If you wish to supply metadata as an XML header within the exchange format file, then please refer to the list of metadata elements, illustrating the structure of the XML header, given in Appendix.

WHAT IS THE NBN EXCHANGE FORMAT?

The NBN Exchange Format is text-based and has been designed to be straightforward to produce from a variety of applications. In its simplest form, it encapsulates the basic components of a species occurrence record (what was recorded, where it was recorded, when it was recorded, and who recorded it). However, it is extensible and can include any additional data associated with each record.
The text file comprises one record per row with values separated by tabs. It must fulfill these following rules:

  • The first row of the data section must contain column names, selected from the list of reserved names listed below, plus any additional columns you want to include.
  • Each record within the exchange format file must occupy one line only. Tab and end-of-line characters must not appear anywhere else in the file.

There is no need to include optional columns that don’t contain any data in your dataset and the columns can be in any order.

Examples of datasets in the NBN Exchange Format are provided in section 4.

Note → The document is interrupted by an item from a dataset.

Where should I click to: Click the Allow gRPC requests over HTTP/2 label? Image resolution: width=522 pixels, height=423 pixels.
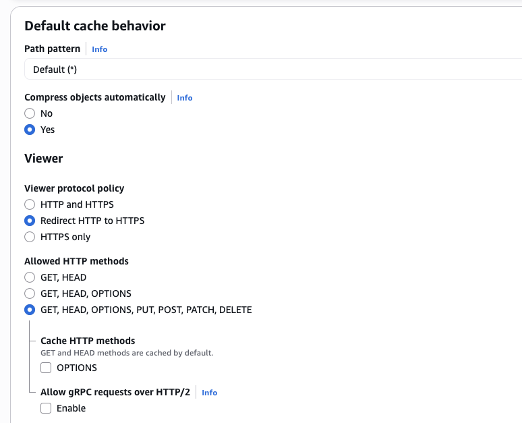(x=115, y=392)
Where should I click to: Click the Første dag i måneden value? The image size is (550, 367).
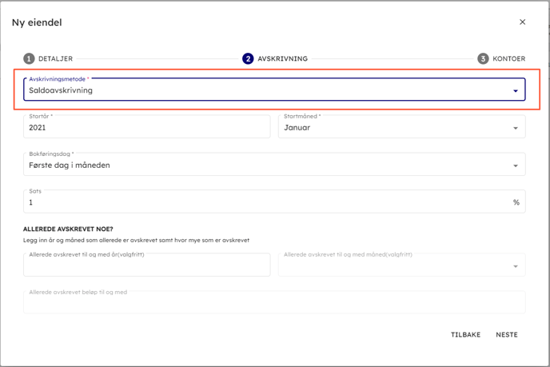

Information on columns within the NBN Exchange Format

Below is a full list of the reserved column names and a brief description of them. For clarity the columns have been divided into groups each headed by a brief summary relevant to that group of columns.

Reserved column names are given in bold.

  • [Required] indicates that that particular column is compulsory. Other columns are optional and may be left out.
  • Maximum number of characters allowed within each column are given underneath the column name.
  • Restricted format or values within a particular column are given underneath the column name.
  • Additional information relevant to each column is given to the right of that particular column.

Identifying records

It is essential that each record within your dataset can be uniquely identified on the NBN Gateway for validation and updating purposes. Use the RecordKey to uniquely define each record.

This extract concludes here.